[PASSAGE PROVIDED — start]
Paula McLain on Inherited Trauma and How to Stop the Cycle

Photo credit: Getty Images
Photo credit: Getty Images

When I was young, anytime I was in public—in a restaurant, at the beach, or even waiting in line for the bathroom at the gas station–I was constantly seeking to recognize something familiar in strangers’ faces. I was looking for my mother. And though I didn’t remember what she looked like, I felt sure she could spot me: The skinny, curly-haired, freckle-nosed girl she had left years before.

She disappeared in 1970, when she was 25, and I was the middle of three girls, 6, 4 and 3. One day, she and a boyfriend dropped us off at our paternal grandmother’s house in Central Fresno, saying they were going to the movies and would come back for us in the morning. Except they didn’t. In the days that followed there were whispers among the grownups about what to do with us. Whispers and waiting, and bottomless sadness.

I remember feeling quietly underwater while we waited for our father to appear. He hadn’t been around in a while, and though our grandmother talked about him being away in the army, later we would learn he was actually in prison for trying to rob a drive-in movie theater with a butcher knife. Jail time was not new to him, we would discover. Nor were violence and drug addiction. But for the moment, we believed he was our knight in shining armor who would whisk us away to a more secure life. Instead, he took us to the county building where the three of us sat lined up on a bench in a long hallway, waiting quietly as he filed the necessary paperwork to surrender us to the California court system.

We spent the next 14 years shuttling through a series of kinship placements and foster homes, always together, thankfully. Many of our placements were horrifying, exposing us to neglect, violence, and sexual abuse. We were throwaway children who belonged to no one, least of all ourselves. Each time we arrived at strangers’ houses with our clothes in garbage bags, I wanted to believe things would change for the better. When they didn’t, I spent years waking up in the middle of the night. I would go into the bathroom and stare at myself in the mirror. Why is this happening? I asked, searching my face for an answer to why no one kept us. It’s your fault, my reflection replied. The most obvious answer.
[PASSAGE PROVIDED — finish]
- [REQUIRED TASKS]
#1 Decide whether each statement agrees with the Paula McLain essay, answering yes or no and quoting the words of the essay that settle it: (a) the mother disappeared in 1970 at age 25; (b) the father was away in the army when the girls were left with their grandmother; (c) the sisters were split up among different foster homes.
#2 Answer these from the Paula McLain essay:
(a) In what area was the paternal grandmother's house?
(b) For how many years did the sisters move through kinship placements and foster homes?
(c) What did the girls carry their clothes in when they arrived at strangers' houses?
#3 From the Paula McLain essay, reproduce the stretch from "We spent the" through "most obvious answer.".
The material that follows is not needed for any of this work.
[DATASET EXCERPTS — start]
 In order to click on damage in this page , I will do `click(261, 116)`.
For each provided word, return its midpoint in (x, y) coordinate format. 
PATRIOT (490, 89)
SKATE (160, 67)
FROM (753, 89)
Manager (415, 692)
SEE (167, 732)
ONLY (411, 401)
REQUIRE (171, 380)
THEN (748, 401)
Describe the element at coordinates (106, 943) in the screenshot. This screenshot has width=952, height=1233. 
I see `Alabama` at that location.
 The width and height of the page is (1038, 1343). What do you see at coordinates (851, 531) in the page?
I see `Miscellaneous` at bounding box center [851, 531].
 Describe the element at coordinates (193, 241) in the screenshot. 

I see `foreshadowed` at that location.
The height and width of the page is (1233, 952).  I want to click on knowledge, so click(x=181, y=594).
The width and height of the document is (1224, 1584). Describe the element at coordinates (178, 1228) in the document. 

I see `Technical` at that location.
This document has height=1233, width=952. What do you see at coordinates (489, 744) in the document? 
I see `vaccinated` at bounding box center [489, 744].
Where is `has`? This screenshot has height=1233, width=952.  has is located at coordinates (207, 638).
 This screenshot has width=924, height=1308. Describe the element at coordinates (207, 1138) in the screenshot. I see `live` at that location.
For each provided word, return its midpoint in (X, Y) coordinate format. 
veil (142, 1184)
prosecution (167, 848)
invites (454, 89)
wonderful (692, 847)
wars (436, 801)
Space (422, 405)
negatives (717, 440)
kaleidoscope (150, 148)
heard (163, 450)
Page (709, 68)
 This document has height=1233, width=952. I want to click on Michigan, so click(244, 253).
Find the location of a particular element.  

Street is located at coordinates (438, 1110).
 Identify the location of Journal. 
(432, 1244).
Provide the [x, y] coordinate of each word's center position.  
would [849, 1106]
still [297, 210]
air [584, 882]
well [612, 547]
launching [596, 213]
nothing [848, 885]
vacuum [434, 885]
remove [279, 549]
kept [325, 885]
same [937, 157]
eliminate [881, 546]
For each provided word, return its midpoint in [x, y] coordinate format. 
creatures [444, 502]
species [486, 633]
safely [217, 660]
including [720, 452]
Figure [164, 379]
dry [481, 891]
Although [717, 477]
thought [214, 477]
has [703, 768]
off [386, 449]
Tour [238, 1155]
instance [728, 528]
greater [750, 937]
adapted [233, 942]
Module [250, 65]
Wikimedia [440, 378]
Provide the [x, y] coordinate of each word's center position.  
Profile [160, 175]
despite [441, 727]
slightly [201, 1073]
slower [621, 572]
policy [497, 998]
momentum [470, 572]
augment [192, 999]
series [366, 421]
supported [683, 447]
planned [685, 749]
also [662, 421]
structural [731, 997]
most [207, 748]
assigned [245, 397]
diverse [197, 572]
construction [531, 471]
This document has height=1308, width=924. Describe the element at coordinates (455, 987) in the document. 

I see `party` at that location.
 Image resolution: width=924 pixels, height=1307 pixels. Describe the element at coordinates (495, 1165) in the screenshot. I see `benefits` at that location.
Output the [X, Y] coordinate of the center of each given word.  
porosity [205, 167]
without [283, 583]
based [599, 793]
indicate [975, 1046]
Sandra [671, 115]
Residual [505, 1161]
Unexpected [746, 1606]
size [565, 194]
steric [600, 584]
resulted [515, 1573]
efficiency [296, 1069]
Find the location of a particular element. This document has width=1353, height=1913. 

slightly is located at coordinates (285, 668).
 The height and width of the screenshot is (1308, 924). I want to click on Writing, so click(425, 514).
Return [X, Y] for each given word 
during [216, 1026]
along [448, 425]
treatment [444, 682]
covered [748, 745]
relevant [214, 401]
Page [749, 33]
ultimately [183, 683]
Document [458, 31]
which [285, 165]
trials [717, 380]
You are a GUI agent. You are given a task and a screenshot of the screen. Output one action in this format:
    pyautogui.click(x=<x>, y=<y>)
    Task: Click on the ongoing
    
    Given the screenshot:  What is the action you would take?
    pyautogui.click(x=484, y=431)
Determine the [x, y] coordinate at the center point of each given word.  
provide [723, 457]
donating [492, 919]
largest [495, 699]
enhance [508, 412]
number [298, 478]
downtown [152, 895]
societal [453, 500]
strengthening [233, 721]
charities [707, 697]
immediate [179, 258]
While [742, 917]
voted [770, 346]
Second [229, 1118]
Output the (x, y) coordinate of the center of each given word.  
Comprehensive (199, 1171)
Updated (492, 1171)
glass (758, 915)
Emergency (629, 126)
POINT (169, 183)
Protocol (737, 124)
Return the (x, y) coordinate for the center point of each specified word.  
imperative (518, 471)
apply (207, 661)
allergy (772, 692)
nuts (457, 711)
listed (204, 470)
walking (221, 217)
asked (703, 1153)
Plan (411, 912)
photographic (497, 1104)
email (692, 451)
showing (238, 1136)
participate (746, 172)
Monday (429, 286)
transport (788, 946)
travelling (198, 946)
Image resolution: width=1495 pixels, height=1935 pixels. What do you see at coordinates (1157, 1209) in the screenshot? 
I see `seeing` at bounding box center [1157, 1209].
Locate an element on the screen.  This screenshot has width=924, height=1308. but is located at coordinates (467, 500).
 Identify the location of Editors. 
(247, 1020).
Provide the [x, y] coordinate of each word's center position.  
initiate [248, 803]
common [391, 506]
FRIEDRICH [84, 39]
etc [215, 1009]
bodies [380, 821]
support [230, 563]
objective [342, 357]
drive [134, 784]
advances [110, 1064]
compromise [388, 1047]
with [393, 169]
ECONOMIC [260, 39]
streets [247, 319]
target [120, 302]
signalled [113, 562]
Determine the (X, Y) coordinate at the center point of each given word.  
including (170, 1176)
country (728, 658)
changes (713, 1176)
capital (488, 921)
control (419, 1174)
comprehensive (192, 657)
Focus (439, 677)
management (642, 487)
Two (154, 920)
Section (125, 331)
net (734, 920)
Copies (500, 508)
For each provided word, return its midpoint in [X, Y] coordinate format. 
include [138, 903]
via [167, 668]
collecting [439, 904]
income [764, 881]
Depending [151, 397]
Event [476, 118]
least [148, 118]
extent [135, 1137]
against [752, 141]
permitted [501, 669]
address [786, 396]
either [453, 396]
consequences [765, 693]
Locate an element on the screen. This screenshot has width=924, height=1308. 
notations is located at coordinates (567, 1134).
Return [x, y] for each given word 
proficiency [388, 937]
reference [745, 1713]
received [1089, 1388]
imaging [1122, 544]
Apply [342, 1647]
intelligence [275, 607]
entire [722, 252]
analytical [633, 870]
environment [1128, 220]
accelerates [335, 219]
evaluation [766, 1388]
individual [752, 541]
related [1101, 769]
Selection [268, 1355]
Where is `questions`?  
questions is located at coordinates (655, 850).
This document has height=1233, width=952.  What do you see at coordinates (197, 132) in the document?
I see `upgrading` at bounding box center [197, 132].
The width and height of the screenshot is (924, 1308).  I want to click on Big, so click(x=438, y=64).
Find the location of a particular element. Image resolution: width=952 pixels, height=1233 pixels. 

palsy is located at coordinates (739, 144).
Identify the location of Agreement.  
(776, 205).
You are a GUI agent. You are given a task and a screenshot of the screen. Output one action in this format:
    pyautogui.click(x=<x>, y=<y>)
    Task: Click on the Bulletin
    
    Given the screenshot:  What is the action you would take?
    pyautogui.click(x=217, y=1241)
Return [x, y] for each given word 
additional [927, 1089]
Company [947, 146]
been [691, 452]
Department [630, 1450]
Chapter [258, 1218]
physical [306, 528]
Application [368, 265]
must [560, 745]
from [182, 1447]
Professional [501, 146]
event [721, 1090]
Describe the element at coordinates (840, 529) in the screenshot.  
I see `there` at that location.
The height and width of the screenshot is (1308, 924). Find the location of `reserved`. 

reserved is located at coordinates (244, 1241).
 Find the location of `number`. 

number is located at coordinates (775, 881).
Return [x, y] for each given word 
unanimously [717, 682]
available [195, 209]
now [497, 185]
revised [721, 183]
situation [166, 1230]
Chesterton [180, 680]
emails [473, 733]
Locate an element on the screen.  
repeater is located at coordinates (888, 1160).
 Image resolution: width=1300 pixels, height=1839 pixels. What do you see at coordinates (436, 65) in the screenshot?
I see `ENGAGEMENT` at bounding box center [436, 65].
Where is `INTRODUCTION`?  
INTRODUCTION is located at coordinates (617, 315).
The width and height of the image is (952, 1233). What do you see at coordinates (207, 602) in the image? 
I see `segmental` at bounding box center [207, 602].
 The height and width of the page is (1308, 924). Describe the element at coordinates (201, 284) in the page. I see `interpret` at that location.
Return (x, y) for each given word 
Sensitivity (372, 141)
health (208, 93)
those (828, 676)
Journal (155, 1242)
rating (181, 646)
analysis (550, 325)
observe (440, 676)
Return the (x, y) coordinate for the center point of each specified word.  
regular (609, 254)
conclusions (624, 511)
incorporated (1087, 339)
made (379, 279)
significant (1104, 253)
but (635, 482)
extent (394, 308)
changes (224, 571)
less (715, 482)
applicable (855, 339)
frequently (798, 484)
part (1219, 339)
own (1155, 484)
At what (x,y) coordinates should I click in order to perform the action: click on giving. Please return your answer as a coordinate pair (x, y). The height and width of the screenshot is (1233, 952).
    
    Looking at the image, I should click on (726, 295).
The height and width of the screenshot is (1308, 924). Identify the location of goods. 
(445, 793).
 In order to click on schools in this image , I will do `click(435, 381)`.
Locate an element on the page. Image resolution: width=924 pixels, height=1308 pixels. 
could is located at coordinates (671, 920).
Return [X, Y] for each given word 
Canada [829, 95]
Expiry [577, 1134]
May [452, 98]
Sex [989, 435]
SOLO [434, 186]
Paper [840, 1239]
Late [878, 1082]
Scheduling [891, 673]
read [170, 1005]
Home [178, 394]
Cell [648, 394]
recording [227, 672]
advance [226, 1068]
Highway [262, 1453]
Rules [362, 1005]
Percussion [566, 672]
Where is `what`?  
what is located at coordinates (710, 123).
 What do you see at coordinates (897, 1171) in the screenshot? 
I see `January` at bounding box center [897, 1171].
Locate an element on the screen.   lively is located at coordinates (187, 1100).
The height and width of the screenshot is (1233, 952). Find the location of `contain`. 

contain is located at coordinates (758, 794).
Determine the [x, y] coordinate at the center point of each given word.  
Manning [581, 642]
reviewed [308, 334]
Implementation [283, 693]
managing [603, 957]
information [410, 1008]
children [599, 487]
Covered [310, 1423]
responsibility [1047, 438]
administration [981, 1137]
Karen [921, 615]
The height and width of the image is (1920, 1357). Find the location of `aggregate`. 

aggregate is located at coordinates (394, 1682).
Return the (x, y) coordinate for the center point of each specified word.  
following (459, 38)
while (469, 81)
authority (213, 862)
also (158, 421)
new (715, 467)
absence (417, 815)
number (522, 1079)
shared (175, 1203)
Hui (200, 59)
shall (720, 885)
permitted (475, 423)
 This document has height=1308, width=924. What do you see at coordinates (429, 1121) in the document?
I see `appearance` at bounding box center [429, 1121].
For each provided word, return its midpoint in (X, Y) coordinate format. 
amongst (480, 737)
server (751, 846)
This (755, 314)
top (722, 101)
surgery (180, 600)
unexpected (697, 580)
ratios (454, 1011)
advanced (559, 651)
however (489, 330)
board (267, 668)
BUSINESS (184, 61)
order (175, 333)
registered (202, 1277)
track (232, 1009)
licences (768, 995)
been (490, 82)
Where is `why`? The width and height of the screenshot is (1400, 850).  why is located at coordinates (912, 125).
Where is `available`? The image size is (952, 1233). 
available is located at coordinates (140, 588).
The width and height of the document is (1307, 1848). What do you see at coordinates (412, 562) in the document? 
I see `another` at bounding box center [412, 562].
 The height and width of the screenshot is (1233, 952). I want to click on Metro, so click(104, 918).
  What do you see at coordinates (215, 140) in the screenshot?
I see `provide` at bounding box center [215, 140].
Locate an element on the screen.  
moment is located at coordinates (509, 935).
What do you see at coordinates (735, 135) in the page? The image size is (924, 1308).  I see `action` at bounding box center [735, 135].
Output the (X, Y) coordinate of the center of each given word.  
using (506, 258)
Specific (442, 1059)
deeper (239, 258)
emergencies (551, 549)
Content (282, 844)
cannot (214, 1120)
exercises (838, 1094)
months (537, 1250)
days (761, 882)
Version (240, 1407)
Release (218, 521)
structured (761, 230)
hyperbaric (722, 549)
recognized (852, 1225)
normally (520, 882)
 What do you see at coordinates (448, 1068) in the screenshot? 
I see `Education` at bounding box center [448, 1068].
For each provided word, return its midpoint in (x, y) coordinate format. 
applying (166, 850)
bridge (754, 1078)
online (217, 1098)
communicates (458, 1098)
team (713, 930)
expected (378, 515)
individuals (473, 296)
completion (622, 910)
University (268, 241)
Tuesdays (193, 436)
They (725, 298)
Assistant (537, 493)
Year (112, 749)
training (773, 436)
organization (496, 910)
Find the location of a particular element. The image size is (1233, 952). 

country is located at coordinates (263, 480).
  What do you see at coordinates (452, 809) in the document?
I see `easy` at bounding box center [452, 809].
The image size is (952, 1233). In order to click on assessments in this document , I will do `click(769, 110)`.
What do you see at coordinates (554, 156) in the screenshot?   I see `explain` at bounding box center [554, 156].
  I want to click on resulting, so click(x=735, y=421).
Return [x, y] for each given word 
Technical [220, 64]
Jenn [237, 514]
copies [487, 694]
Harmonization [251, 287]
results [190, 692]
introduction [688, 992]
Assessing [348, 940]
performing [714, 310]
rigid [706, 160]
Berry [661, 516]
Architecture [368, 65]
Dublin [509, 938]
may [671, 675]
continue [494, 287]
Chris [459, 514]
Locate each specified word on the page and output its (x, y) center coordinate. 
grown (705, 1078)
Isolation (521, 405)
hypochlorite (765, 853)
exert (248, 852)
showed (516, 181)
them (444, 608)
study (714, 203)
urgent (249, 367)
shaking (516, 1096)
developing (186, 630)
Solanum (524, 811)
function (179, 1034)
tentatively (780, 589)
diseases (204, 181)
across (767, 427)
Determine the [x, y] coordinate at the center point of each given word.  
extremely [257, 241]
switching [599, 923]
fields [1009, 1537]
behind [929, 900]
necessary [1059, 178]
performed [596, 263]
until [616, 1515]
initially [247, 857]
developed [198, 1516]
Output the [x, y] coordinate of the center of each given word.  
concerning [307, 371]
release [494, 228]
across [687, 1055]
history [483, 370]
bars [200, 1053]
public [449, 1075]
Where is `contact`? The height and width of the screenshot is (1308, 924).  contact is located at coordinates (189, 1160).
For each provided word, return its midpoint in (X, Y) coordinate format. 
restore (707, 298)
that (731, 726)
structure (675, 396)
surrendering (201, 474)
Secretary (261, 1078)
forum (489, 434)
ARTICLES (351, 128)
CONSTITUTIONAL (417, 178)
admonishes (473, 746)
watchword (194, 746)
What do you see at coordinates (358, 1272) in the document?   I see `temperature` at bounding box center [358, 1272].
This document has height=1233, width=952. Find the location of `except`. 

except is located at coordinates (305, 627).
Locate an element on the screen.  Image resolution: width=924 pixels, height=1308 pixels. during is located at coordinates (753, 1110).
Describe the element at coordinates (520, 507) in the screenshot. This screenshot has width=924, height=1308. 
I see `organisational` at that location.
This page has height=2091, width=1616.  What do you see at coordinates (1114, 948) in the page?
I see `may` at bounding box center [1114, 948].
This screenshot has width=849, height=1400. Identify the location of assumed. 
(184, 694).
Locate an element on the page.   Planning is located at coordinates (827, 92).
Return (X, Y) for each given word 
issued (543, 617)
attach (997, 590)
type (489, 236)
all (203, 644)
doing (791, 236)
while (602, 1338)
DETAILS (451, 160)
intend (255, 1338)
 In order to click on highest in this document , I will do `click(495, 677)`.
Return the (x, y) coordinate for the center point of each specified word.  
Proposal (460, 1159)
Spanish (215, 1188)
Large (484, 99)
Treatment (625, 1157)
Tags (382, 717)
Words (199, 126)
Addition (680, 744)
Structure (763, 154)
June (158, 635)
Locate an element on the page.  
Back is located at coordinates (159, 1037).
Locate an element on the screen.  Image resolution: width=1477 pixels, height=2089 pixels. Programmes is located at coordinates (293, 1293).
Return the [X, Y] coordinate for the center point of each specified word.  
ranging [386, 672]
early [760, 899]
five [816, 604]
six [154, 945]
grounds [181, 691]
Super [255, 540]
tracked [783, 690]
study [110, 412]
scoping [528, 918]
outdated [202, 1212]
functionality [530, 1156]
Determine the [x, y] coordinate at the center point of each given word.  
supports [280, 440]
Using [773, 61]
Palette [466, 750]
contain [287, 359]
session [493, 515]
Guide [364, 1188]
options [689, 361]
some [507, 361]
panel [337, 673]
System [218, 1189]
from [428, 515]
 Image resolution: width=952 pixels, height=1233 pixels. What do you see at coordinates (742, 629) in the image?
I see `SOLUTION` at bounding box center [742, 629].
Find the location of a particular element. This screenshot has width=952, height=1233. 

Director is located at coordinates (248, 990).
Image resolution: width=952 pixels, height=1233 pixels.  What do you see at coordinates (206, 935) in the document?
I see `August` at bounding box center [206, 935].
[DATASET EXCERPTS — finish]
- [RESPONSES PER TASK]
#1
(a) Yes: "She disappeared in 1970, when she was 25"
(b) No: "later we would learn he was actually in prison for trying to rob a drive-in movie theater with a butcher knife"
(c) No: "always together, thankfully"

#2
(a) Central Fresno
(b) 14 years
(c) Garbage bags

#3
We spent the next 14 years shuttling through a series of kinship placements and foster homes, always together, thankfully. Many of our placements were horrifying, exposing us to neglect, violence, and sexual abuse. We were throwaway children who belonged to no one, least of all ourselves. Each time we arrived at strangers’ houses with our clothes in garbage bags, I wanted to believe things would change for the better. When they didn’t, I spent years waking up in the middle of the night. I would go into the bathroom and stare at myself in the mirror. Why is this happening? I asked, searching my face for an answer to why no one kept us. It’s your fault, my reflection replied. The most obvious answer.